> TASK OBJECTIVE
In the article below on college football during the pandemic, who tested positive for the coronavirus according to the Pac-12's announcement?

> TEXT
By Peter Gleason

The Ivy League cancelled the 2020 football season because of the pandemic, and the Big 10 soon announced that this fall would be played with just in-conference games.

But now that COVID-19 is again on the warpath — especially through the south and the southwest, where college football is king — don’t be surprised if more leagues realize that playing this autumn is a game too far.

When the spread of the virus put virtually all sports on hold in March, many major college football leaders viewed the prospect of playing this fall, perhaps even in full stadiums, through an optimistic lens. They had time and a financial imperative: The entire collegiate athletic system depends on the revenue generated by the sport’s lucrative television rights deals and ticket sales filling enormous on-campus stadiums.

Last Wednesday, the Ivy League declared it would suspend all sports in the fall, a warning sign that gained resonance Thursday, when the Big Ten announced it will play only conference games in 2020. Big Ten Commissioner Kevin Warren acknowledged the move may be incremental in the eventual cancellation of the season for the conference of tradition-steeped programs such as Ohio State and Michigan.

“We may not have college sports in the fall,” Warren said Thursday in an interview on the Big Ten Network. “We may not have a college football season in the Big Ten.”

On Friday, the Pac-12 announced fall sports would be conference-only and pushing back the start of mandatory athletic activities “until a series of health and safety indicators, which have recently trended in a negative direction, provided sufficient positive data to enable a move to a second phase of return-to-play activities,” the conference said in a news release.

The Pac-12’s decision “doesn’t mean there’s [definitely] going to be football in the fall,” Oregon State Athletic Director Scott Barnes told Portland television station KOIN. Adding to the sense of dread, the Pac-12 announced later Friday that Commissioner Larry Scott, 55, had tested positive for the coronavirus.

Other conference leaders and campus representatives soon will face the same wrenching considerations, and many have scheduled meetings to arrive at high-stakes decisions. A season without college football would have grave financial consequences. Athletic departments already have felt the financial squeeze of the coronavirus, evidenced this week by Stanford, one of the nation’s most decorated athletic departments, cutting 11 varsity sports. The loss of football revenue would exacerbate a problem that began with the cancellation of the lucrative NCAA men’s basketball tournament in March

While administrators cling to hope that they can save a teetering season, they are caught in a national crisis over which they have little control. Case counts and positive-test percentages continue to rise across the country and acutely in states such as Texas, Florida and Arizona.

> GIVEN RECORDS
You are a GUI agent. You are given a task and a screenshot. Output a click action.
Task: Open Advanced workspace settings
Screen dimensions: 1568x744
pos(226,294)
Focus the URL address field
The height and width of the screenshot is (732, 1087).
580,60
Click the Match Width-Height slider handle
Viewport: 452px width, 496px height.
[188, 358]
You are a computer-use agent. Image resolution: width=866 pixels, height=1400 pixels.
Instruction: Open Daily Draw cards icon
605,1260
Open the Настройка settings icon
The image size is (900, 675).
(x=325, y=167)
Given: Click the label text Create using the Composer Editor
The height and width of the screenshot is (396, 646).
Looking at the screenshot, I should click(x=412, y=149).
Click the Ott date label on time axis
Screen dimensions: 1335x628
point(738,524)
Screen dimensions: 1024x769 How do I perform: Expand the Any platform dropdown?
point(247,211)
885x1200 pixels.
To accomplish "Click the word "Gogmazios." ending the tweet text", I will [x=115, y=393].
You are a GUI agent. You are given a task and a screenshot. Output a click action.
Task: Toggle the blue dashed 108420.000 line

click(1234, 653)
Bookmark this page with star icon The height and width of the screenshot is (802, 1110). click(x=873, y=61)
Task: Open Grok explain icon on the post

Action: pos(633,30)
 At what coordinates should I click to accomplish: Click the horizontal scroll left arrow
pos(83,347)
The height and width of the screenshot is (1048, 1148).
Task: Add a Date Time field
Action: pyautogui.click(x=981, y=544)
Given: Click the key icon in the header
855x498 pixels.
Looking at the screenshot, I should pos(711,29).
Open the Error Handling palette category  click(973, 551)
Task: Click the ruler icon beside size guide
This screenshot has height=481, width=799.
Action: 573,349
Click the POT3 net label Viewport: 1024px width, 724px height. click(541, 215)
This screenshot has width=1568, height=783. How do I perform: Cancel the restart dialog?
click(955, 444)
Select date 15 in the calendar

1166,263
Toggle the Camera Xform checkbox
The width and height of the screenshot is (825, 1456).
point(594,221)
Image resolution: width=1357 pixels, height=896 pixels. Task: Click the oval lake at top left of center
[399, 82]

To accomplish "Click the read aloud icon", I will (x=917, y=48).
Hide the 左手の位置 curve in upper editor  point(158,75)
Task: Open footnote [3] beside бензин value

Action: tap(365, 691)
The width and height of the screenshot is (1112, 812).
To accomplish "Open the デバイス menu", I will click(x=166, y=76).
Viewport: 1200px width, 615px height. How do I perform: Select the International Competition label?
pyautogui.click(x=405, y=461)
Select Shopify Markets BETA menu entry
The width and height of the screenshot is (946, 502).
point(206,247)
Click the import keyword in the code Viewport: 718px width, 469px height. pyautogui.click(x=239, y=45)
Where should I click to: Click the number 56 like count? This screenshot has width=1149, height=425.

> SOLUTION TO THIS TASK
Pac-12 Commissioner Larry Scott, 55, tested positive for the coronavirus.